Bonefishblues wrote: ↑22 Aug 2024, 9:57am
toontra wrote: ↑22 Aug 2024, 8:55am
Carlton green wrote: ↑22 Aug 2024, 6:51am
I haven’t been following this thread recently but the more I see of how the courts work the more concerned I become about justice.
Indeed. This whole affair isn't so much about the failure of an IT system - it's about the failure of the justice system. When lawyers and barristers feel free to commit perjury and pervert the course of justice to suit their client, and the system doesn't have the checks in place to prevent this, the door is open to miscarriages of justice.
What should be built in as checks to prevent this?

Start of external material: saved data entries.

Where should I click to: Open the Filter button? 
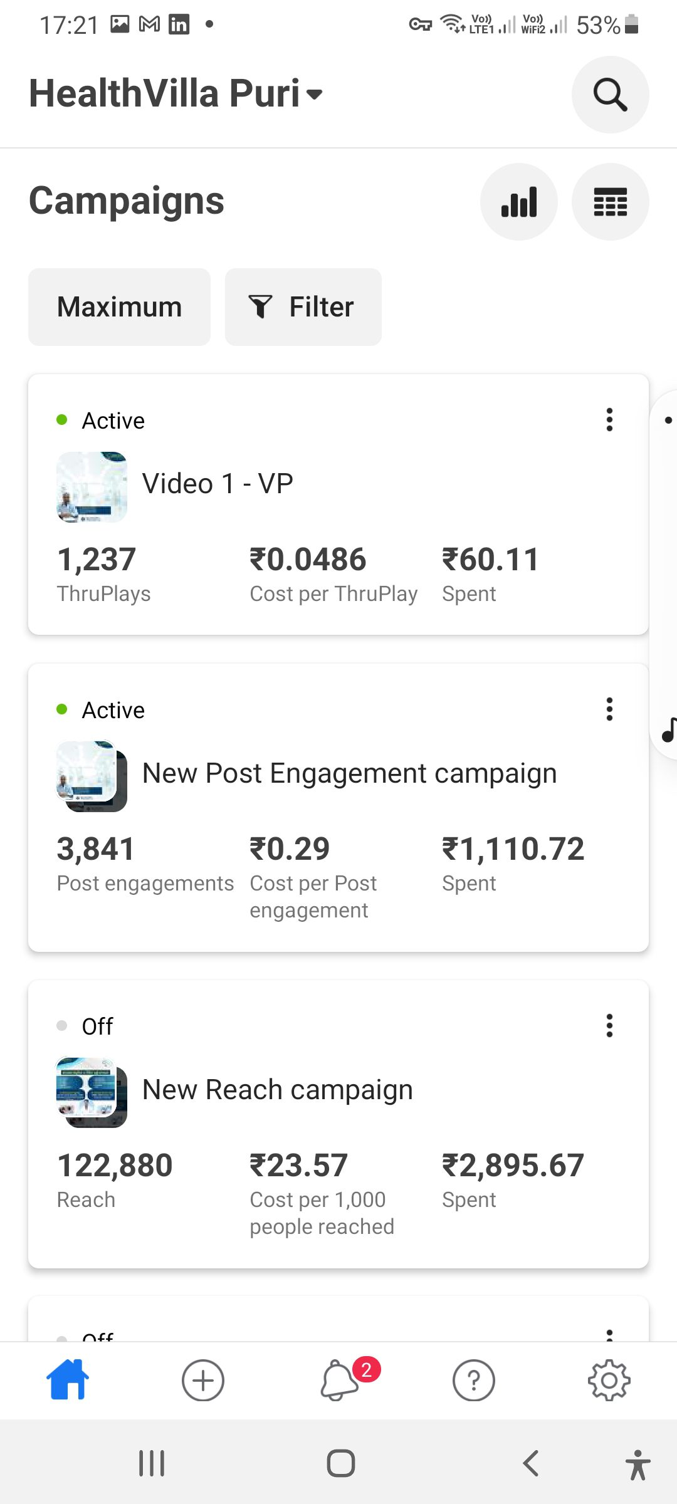coord(303,307)
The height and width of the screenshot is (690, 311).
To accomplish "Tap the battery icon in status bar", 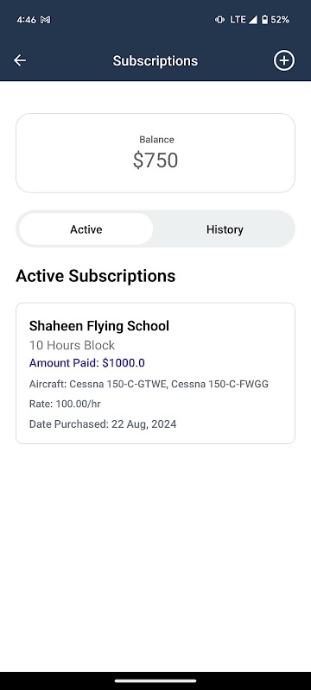I will (264, 20).

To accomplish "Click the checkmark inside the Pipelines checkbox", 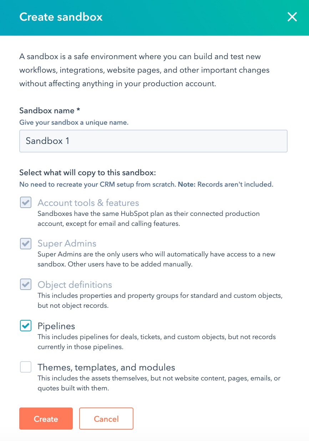I will tap(25, 326).
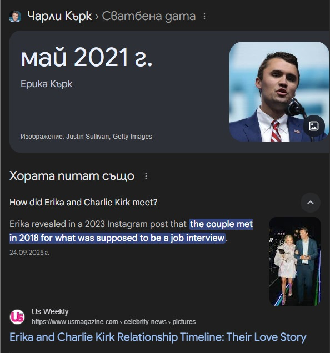The width and height of the screenshot is (330, 353).
Task: Open the large Charlie Kirk speaking photo
Action: (x=279, y=92)
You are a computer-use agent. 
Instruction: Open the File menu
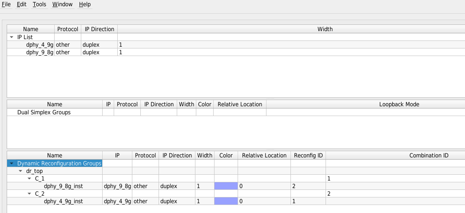(6, 4)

Perhaps a statement under oath at the start of every proceeding by all lawyers involved in a case that the evidence they will present will be, to the best of their knowledge, the truth, etc - i.e. the same as witnesses.
Of course this shouldn't be necessary - it's already covered in their code of professional ethics but it clearly didn't work in this case. A specific declaration in court, on oath, in front of a judge, may help focus their attention on their legal obligations which are pivotal to the judicial process.
This enquiry should, if nothing else, draw attention to what happens when lawyers play loose with evidence, and that's why it's so important that those complicit in what happened are prosecuted to the full extent of both the law and their ethical standards body. That would also focus the attention of their peers as to the likely consequences of such behaviour.